(Source records)
"""

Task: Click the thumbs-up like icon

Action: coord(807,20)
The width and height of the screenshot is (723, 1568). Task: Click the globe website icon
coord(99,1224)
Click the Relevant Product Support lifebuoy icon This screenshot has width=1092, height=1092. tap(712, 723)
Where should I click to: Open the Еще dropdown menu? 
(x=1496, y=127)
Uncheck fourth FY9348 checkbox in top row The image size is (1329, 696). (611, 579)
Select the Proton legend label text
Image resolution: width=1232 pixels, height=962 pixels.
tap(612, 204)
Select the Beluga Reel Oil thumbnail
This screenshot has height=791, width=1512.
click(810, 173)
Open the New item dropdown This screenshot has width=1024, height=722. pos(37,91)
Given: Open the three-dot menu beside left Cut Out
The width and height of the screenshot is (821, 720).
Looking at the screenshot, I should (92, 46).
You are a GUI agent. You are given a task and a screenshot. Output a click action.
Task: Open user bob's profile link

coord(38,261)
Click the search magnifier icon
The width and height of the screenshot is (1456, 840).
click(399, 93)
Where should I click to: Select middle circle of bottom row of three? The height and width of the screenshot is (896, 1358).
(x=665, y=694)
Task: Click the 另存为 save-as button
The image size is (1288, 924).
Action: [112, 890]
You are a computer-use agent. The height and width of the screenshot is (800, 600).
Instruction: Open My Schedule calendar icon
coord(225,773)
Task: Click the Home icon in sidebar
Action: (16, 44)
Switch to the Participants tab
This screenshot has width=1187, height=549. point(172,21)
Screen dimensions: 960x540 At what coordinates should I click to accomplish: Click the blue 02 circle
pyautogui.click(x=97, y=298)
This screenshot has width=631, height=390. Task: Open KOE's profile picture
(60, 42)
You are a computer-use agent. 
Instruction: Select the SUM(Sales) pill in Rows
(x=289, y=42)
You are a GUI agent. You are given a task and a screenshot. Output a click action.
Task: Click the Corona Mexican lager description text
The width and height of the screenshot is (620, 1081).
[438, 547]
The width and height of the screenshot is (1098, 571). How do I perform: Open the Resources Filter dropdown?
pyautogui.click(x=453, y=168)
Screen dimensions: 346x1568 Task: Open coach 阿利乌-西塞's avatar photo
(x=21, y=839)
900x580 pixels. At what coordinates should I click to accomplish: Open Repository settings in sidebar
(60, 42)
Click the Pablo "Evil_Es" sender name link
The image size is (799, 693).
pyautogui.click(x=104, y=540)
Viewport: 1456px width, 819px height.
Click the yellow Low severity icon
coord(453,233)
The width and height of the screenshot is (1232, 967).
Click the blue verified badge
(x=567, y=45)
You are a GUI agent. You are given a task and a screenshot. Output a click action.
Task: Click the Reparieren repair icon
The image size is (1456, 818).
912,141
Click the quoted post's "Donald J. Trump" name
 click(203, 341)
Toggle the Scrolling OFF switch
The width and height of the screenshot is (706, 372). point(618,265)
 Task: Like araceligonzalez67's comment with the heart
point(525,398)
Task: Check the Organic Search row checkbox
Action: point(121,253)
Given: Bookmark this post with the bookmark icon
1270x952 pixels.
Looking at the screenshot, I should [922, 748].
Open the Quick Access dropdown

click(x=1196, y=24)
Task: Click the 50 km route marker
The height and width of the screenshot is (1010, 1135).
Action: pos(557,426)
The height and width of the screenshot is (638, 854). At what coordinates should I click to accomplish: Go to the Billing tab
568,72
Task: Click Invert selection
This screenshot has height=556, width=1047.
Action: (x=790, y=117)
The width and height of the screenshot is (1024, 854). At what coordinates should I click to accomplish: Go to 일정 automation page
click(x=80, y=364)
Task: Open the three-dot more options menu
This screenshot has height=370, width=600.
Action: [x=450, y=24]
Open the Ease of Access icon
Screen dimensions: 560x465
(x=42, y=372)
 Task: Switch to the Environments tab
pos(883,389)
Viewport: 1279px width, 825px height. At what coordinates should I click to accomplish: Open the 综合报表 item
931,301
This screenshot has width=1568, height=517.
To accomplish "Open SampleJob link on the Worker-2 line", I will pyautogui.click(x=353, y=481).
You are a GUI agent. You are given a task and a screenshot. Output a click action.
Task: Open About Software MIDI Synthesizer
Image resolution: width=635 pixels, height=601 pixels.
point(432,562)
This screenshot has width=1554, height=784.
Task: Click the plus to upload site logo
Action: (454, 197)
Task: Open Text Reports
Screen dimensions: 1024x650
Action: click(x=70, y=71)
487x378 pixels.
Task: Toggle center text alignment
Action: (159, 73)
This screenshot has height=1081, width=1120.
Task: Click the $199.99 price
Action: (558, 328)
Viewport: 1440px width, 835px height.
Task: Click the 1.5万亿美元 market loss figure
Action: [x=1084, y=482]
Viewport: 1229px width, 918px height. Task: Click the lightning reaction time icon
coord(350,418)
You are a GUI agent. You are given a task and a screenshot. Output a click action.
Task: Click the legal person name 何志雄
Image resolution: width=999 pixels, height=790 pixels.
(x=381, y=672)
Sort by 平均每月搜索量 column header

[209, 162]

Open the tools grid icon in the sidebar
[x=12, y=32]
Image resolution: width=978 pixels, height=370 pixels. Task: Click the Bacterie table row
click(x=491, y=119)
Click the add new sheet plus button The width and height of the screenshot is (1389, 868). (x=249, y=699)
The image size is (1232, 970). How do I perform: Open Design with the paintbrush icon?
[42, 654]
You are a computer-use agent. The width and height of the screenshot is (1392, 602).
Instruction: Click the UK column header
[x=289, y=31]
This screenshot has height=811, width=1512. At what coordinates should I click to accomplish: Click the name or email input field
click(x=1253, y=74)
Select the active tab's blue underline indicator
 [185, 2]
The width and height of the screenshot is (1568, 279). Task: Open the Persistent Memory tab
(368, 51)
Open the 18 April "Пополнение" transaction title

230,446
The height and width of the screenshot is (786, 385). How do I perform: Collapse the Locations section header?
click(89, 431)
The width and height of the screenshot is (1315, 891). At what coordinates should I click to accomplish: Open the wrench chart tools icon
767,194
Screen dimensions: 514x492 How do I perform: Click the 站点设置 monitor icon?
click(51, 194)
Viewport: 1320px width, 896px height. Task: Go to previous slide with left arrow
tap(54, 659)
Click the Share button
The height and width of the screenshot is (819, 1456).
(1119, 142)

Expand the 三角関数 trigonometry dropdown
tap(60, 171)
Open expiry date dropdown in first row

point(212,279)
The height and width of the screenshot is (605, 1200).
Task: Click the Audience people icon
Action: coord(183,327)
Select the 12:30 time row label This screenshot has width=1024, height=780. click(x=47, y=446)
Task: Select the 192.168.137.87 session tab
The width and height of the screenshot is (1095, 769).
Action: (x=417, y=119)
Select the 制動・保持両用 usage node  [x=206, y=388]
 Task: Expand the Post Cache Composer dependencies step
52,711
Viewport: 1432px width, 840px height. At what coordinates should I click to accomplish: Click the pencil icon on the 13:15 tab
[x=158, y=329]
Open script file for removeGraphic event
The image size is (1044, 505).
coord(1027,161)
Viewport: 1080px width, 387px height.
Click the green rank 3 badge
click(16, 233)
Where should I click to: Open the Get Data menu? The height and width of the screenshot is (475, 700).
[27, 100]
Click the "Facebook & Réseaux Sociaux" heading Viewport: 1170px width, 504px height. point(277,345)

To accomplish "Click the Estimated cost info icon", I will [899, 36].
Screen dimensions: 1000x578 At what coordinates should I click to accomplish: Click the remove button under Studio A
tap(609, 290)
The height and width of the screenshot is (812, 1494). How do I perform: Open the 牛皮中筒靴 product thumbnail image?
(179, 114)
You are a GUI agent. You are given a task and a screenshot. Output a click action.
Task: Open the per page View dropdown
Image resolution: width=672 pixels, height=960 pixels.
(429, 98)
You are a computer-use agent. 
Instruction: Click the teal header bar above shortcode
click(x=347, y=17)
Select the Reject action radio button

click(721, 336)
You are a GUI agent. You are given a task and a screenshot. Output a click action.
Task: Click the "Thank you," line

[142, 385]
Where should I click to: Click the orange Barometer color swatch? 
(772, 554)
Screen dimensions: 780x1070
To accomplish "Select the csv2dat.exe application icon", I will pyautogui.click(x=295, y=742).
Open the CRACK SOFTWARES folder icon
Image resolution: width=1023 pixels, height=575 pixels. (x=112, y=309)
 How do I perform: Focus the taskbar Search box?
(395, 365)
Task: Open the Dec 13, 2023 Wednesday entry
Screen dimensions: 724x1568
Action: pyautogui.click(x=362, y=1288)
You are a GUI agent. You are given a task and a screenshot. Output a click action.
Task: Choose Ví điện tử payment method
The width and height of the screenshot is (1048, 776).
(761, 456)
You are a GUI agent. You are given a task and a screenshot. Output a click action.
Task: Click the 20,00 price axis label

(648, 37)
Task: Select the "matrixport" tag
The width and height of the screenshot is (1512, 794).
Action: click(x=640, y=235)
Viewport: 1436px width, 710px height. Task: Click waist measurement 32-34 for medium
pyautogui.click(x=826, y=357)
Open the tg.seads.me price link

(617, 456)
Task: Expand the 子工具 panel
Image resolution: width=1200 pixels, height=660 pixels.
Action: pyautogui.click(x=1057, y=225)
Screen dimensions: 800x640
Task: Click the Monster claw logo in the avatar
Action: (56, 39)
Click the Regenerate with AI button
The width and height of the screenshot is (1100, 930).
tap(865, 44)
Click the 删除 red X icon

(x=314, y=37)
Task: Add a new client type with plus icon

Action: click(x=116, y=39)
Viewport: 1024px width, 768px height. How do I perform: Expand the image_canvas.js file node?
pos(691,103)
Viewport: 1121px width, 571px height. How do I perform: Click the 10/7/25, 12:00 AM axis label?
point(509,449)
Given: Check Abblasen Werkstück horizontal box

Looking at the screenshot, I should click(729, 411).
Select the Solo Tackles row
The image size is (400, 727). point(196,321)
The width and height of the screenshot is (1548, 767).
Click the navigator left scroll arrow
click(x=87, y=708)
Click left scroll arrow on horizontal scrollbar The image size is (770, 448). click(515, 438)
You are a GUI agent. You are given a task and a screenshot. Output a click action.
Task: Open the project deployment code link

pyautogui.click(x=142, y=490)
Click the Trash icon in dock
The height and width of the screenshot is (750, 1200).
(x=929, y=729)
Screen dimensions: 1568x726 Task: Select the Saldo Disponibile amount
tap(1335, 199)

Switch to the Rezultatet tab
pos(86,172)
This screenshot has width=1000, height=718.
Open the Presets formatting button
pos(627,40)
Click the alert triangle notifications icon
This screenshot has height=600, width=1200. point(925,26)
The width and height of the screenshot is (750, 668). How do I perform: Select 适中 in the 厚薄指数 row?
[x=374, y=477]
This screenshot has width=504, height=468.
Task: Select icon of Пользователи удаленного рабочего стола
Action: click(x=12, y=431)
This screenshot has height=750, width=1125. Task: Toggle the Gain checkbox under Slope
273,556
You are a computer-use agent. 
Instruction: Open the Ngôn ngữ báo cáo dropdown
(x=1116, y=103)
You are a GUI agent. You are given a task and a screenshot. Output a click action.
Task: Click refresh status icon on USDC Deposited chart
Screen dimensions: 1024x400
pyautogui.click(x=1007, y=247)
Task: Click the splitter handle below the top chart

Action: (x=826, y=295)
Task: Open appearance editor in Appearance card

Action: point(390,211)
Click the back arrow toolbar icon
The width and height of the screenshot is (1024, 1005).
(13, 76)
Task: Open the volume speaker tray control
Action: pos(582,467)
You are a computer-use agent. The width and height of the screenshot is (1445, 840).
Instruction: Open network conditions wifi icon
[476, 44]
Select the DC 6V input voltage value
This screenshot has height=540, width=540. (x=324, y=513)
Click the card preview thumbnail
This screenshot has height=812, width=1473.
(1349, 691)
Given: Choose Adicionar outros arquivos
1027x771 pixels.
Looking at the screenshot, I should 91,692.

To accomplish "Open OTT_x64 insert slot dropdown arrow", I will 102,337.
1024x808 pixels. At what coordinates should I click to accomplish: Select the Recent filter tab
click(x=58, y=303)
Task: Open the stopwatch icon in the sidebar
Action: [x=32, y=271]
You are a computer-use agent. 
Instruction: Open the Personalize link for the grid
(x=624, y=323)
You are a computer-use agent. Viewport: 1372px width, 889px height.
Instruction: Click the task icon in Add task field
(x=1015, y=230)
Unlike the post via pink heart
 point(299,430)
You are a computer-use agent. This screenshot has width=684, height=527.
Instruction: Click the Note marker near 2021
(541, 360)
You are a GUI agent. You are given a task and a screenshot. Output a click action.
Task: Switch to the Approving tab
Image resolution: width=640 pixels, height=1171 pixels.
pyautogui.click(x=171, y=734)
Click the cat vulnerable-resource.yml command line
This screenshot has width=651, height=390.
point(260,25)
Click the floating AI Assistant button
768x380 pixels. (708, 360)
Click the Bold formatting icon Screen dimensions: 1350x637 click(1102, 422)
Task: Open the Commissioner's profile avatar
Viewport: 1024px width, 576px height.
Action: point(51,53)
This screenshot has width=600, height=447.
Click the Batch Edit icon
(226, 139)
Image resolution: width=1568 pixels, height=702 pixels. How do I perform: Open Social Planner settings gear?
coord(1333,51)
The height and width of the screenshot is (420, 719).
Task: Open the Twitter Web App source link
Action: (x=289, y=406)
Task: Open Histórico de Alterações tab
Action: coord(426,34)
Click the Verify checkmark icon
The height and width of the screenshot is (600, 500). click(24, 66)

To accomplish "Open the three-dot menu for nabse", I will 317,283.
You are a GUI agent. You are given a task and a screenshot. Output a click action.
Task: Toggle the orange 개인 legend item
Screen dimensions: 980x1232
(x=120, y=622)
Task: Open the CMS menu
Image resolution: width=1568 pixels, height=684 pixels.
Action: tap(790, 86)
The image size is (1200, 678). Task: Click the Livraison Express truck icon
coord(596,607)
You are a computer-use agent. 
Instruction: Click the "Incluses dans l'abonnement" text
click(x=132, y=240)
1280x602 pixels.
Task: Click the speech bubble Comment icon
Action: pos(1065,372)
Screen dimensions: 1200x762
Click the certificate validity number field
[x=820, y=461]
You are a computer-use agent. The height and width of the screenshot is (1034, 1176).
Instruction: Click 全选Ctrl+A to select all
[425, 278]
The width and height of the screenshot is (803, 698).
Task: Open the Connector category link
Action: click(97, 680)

"""

Select and copy each line from the data that includes the word "Choose".

Task: Choose Ví điện tử payment method
Given: Choose Adicionar outros arquivos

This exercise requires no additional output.